## NLP_Assignment_2
1. What are Corpora?
2. What are Tokens?
3. What are Unigrams, Bigrams, Trigrams?
4. How to generate n-grams from text?
5. Explain Lemmatization
6. Explain Stemming
7. Explain Part-of-speech (POS) tagging
8. Explain Chunking or shallow parsing
9. Explain Noun Phrase (NP) chunking
10. Explain Named Entity Recognition

In [1]:
'''Ans 1:- Corpora are large collections of written or spoken texts
used for linguistic analysis and research. They serve as
valuable resources for studying language patterns and trends. For
example, the "Brown Corpus" contains samples of English text from
various sources and genres, enabling researchers to analyze
language usage across different contexts and time periods.

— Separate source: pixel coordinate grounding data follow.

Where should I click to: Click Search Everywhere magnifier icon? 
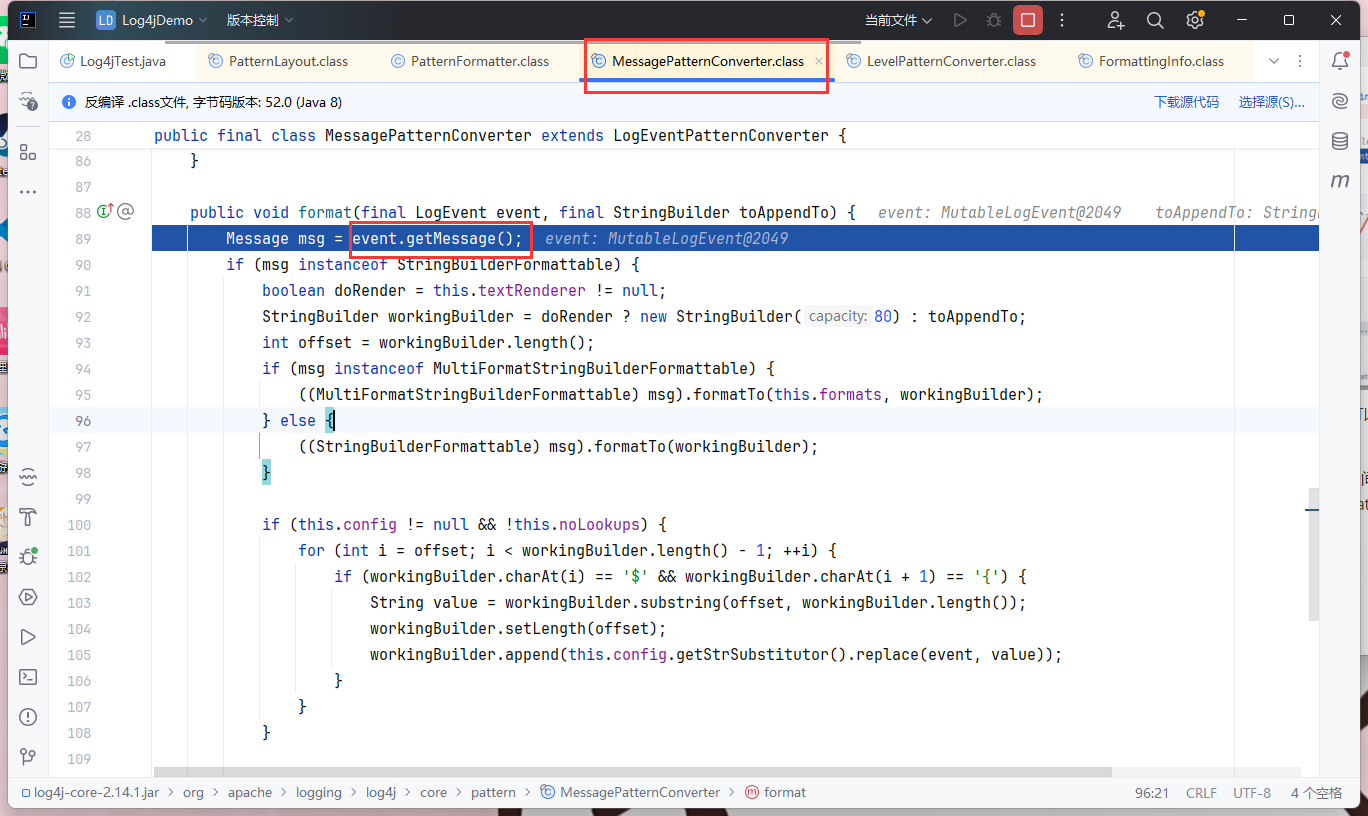[1155, 20]
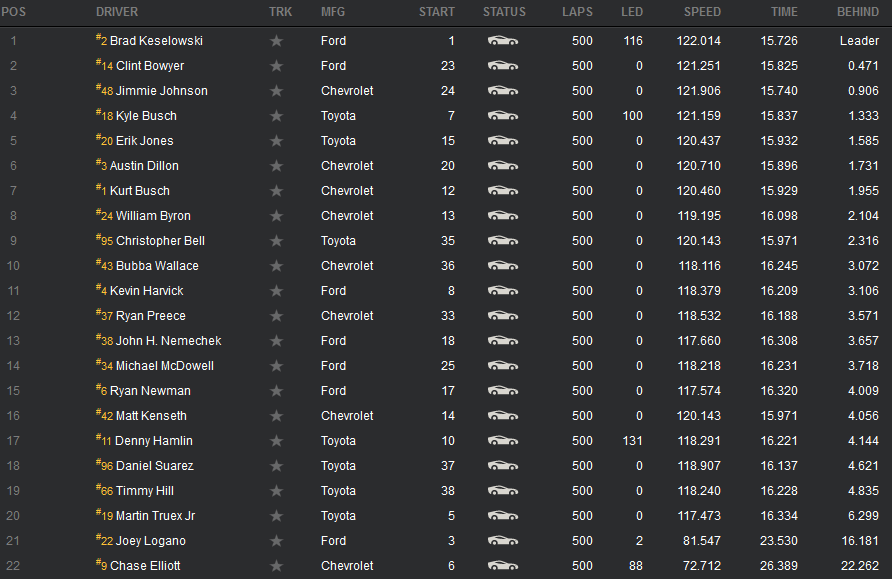The width and height of the screenshot is (892, 579).
Task: Toggle the star beside Martin Truex Jr
Action: tap(276, 516)
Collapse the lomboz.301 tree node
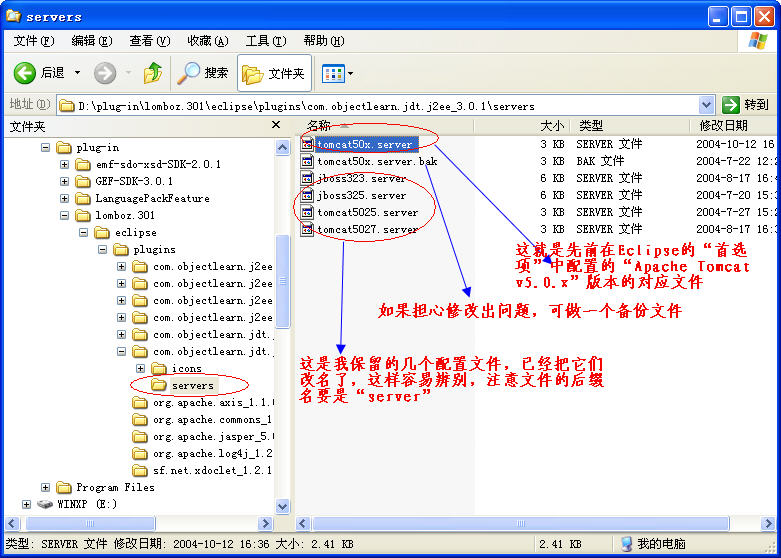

This Python code uses the NLTK library to access the
"Brown Corpus," specifically the "news" genre. It then calculates
the total word count and displays the first 10 words from that
genre'''

import nltk
nltk.download('brown')
from nltk.corpus import brown

# Accessing a specific genre from the Brown Corpus
news_text = brown.words(categories='news')

# Getting some basic statistics
print(f"Total words in the 'news' genre: {len(news_text)}")
print(f"First 10 words in the 'news' genre: {news_text[:10]}")

[nltk_data] Downloading package brown to
[nltk_data]     C:\Users\Aditya\AppData\Roaming\nltk_data...
[nltk_data]   Unzipping corpora\brown.zip.


Total words in the 'news' genre: 100554
First 10 words in the 'news' genre: ['The', 'Fulton', 'County', 'Grand', 'Jury', 'said', 'Friday', 'an', 'investigation', 'of']


In [4]:
'''Ans 2:- Tokens are individual units of text, such as words or
punctuation marks, separated by spaces or other delimiters. They are
the building blocks for natural language processing tasks.
Here's a code example in Python using the NLTK library to
tokenize a sentence. In this example, the word_tokenize function
from NLTK is used to split the sentence into tokens, resulting
in a list of words and punctuation marks.'''

import nltk
nltk.download('punkt')
from nltk.tokenize import word_tokenize

sentence = "Tokenization is an important NLP task."
tokens = word_tokenize(sentence)

print(tokens)

['Tokenization', 'is', 'an', 'important', 'NLP', 'task', '.']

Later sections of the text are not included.